◆ **Selected text**:

Counter-intuitive Optimizations and Feedback Loops

Raymond Chen's fascinating example illustrating why optimization is often counter-intuitive jogged loose a repressed memory of mine that I thought I'd share just for grins.  My story isn't actually about optimization gone wrong, but it is about the dangers of making decisions based on too narrow a scope (like the peephole optimization Raymond describes) and bad development/testing practices.

Way back when I was working as a software engineer at Intel I was involved with various communications-related products.  At one point, this involved a video conferencing product originally called ProShare, then Intel Business Video Conferencing, then eventually Team Station.  At any rate, this particular situation happened at a time when most PC users had Pentium processors running around 120 MHz.  The product itself would require the user to upgrade to 266 MHz processors (job 1 at Intel was to sell processors, not make software products that could be sold to the masses).  The performance goal of the overall conferencing product (which I did not define, but was charged with helping to implement) was that, when actively video conferencing your 266 MHz PC would exhibit the responsiveness of the average 120 MHz PC.  Long story short, we had an intricate system of processor utilization measurement & reporting that various bits of our product relied on to make installation-time and run-time decisions so as not to use too little, or too much of the desktop's processing power.

Eventually, the product was stable enough to deploy to bunches of beta users (including some high profile corporate customers).  Then someone (an upper level manager of some sort way up the hierarchy) noticed that while he was conferencing with someone, his CPU utilization wasn't “high enough“.  That is, his conferencing experience was working fine as it were, but his CPU wasn't very burdened.  There were (gasp!) extra cycles sitting around that we should be able to take advantage of to make the product even sexier.  So he leaned on the manager below him, who leaned on someone, who leaned on someone, who eventually got word to one of the devs that they should make the video subsystem (which consumed the lion's share of cycles doing video capture, compression, and decompression work) respond on-the-fly to “use up“ the extra CPU cycles to achieve higher video frame rates.  Conversely, the video subsystem was to reduce the frame rate automatically if the user started running other apps that consumed cycles accomplishing other tasks not related to our product.  This would enable the VP's, sales, & marketing folks doing the demos with the big corporate clients to use the word “scalable“, which is always worth a few points.

So the dev in charge of the relevant piece of the video subsystem tapped into the extensive CPU utilization measurement and reporting subsystem, and used the information they made available to implement a frame rate management policy that went something like this:

As overall CPU utililization decreases, conclude that I have more cycles available to increase conferencing “quality“, so increase the rate at which I capture, compress, and transmit video to you.  Conversely, as overall CPU utilization increases, conclude that I have less cycles available to process video, so decrease the rate of capture, compression, and transmission.  In short, make the product scale (up or down) on the fly to take advantage of, or alleviate strain on, available processing power.

◆ **Data extract**:
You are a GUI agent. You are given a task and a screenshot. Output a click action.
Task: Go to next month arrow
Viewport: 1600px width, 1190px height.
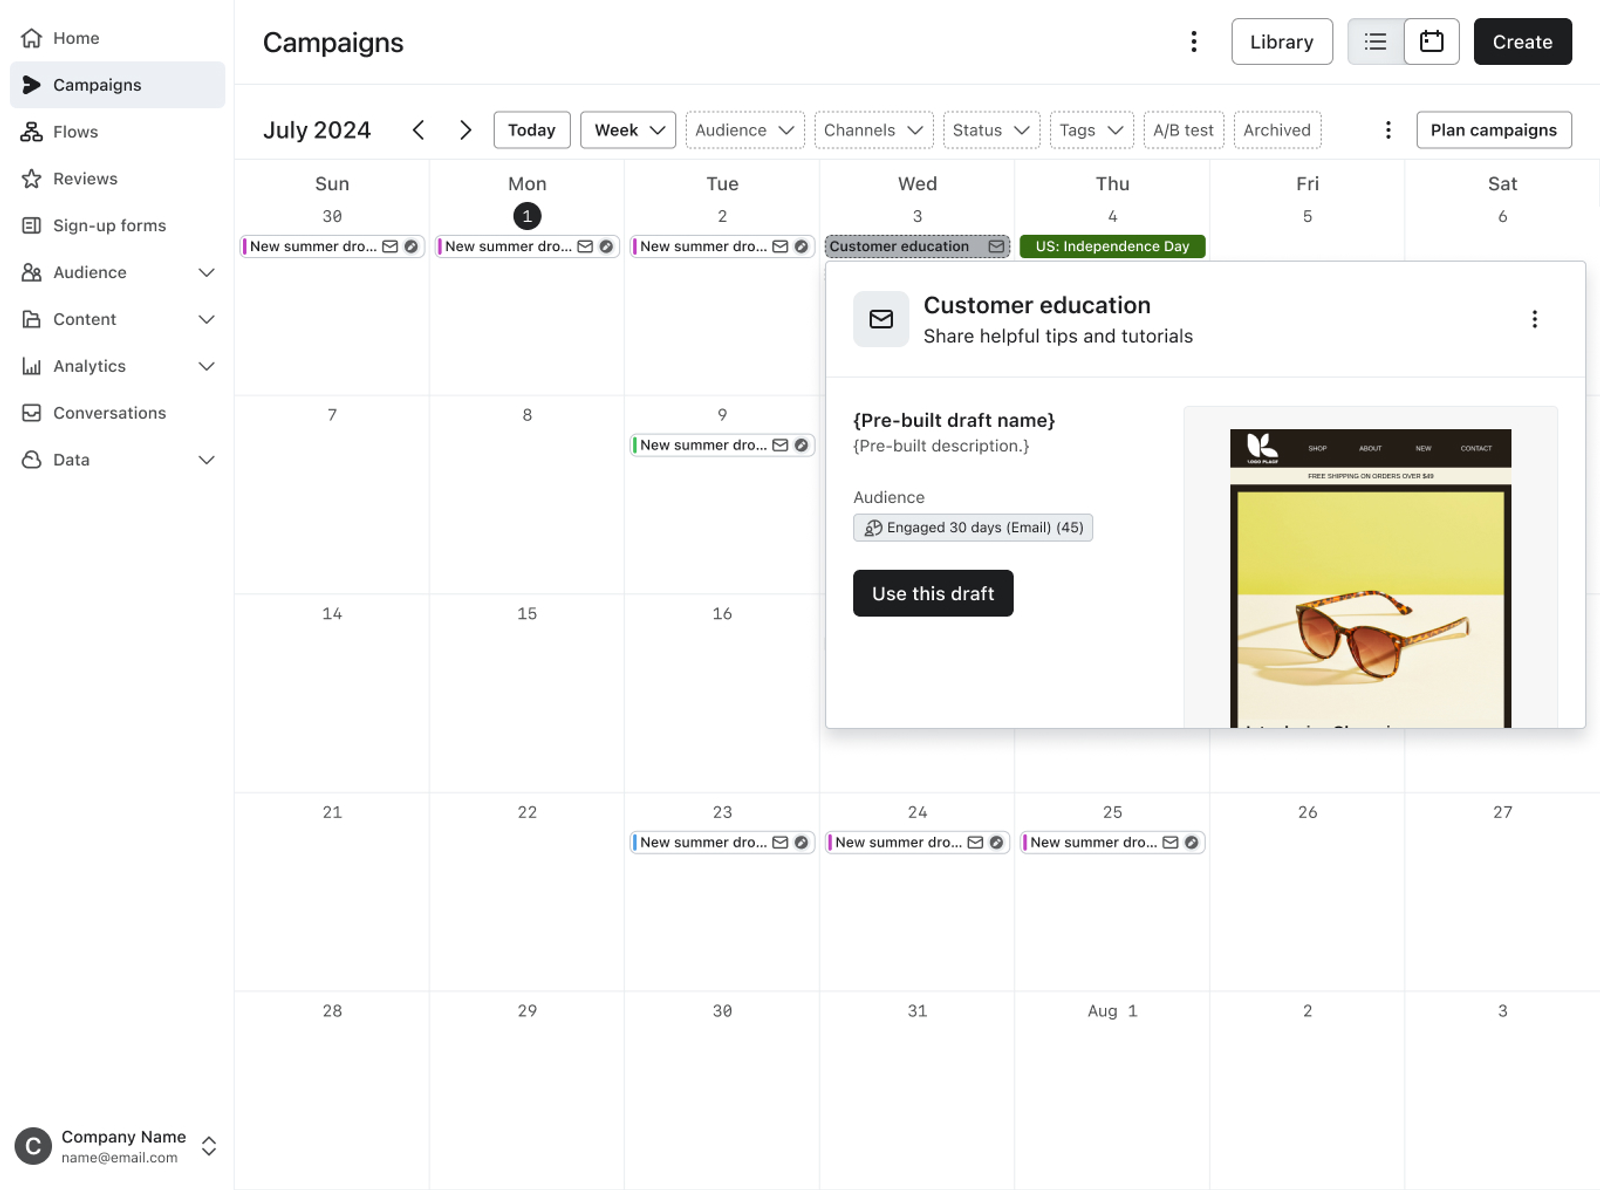coord(465,130)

◆ **Set exercise 1**:
Answer these from the piece on counter-intuitive optimizations, one per line:
(a) At which company was the writer working as a software engineer?
(b) Around what speed were most PC users' Pentium processors running at the time?
(c) What word would the change let the VPs, sales, and marketing folks use in demos with big corporate clients?
◆ **Set exercise 2**:
Please set down the part of the piece on counter-intuitive optimizations starting with "Raymond Chen's fascinating" and going on through "bad development/testing practices.".

◆ **Reply 1**:
(a) Intel
(b) Around 120 MHz
(c) "Scalable"

◆ **Reply 2**:
Raymond Chen's fascinating example illustrating why optimization is often counter-intuitive jogged loose a repressed memory of mine that I thought I'd share just for grins.  My story isn't actually about optimization gone wrong, but it is about the dangers of making decisions based on too narrow a scope (like the peephole optimization Raymond describes) and bad development/testing practices.